What needs to be done:
Reproduce the entries in full, with no changes.

Saved data entries:
------------------------------------

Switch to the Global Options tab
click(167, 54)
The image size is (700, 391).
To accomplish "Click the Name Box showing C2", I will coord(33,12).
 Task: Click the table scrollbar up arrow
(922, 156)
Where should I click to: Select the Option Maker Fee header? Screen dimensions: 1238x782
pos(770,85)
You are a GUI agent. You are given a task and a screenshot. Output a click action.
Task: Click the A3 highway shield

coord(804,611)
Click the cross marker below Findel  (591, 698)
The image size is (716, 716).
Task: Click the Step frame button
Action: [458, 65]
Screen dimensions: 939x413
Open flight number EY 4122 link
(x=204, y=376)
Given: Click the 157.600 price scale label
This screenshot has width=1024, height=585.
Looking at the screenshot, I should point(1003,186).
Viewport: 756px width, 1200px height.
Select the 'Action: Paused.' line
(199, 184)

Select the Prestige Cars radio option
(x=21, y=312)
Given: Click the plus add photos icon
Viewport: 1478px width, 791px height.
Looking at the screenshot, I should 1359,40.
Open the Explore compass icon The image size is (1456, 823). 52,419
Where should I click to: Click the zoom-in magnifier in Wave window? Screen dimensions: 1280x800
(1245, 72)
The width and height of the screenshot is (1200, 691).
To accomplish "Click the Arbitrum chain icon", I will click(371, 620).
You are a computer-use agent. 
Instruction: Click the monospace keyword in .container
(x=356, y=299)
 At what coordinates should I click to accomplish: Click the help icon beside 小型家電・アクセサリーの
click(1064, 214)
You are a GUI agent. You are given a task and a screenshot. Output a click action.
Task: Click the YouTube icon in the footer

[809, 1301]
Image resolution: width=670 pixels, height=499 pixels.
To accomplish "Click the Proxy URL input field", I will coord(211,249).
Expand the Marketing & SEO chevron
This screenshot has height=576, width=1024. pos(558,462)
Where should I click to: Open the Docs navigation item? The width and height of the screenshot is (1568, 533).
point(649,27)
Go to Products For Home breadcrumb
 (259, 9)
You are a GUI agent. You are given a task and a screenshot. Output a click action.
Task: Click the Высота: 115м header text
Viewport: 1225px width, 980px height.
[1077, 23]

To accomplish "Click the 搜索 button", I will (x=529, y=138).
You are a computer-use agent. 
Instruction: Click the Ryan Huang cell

------------------------------------

Answer box:
Switch to the Global Options tab
click(167, 54)
The image size is (700, 391).
To accomplish "Click the Name Box showing C2", I will coord(33,12).
 Task: Click the table scrollbar up arrow
(922, 156)
Where should I click to: Select the Option Maker Fee header? Screen dimensions: 1238x782
pos(770,85)
You are a GUI agent. You are given a task and a screenshot. Output a click action.
Task: Click the A3 highway shield

coord(804,611)
Click the cross marker below Findel  (591, 698)
The image size is (716, 716).
Task: Click the Step frame button
Action: [458, 65]
Screen dimensions: 939x413
Open flight number EY 4122 link
(x=204, y=376)
Given: Click the 157.600 price scale label
This screenshot has width=1024, height=585.
Looking at the screenshot, I should point(1003,186).
Viewport: 756px width, 1200px height.
Select the 'Action: Paused.' line
(199, 184)

Select the Prestige Cars radio option
(x=21, y=312)
Given: Click the plus add photos icon
Viewport: 1478px width, 791px height.
Looking at the screenshot, I should 1359,40.
Open the Explore compass icon The image size is (1456, 823). 52,419
Where should I click to: Click the zoom-in magnifier in Wave window? Screen dimensions: 1280x800
(1245, 72)
The width and height of the screenshot is (1200, 691).
To accomplish "Click the Arbitrum chain icon", I will click(371, 620).
You are a computer-use agent. 
Instruction: Click the monospace keyword in .container
(x=356, y=299)
 At what coordinates should I click to accomplish: Click the help icon beside 小型家電・アクセサリーの
click(1064, 214)
You are a GUI agent. You are given a task and a screenshot. Output a click action.
Task: Click the YouTube icon in the footer

[809, 1301]
Image resolution: width=670 pixels, height=499 pixels.
To accomplish "Click the Proxy URL input field", I will coord(211,249).
Expand the Marketing & SEO chevron
This screenshot has height=576, width=1024. pos(558,462)
Where should I click to: Open the Docs navigation item? The width and height of the screenshot is (1568, 533).
point(649,27)
Go to Products For Home breadcrumb
 (259, 9)
You are a GUI agent. You are given a task and a screenshot. Output a click action.
Task: Click the Высота: 115м header text
Viewport: 1225px width, 980px height.
[1077, 23]

To accomplish "Click the 搜索 button", I will (x=529, y=138).
You are a computer-use agent. 
Instruction: Click the Ryan Huang cell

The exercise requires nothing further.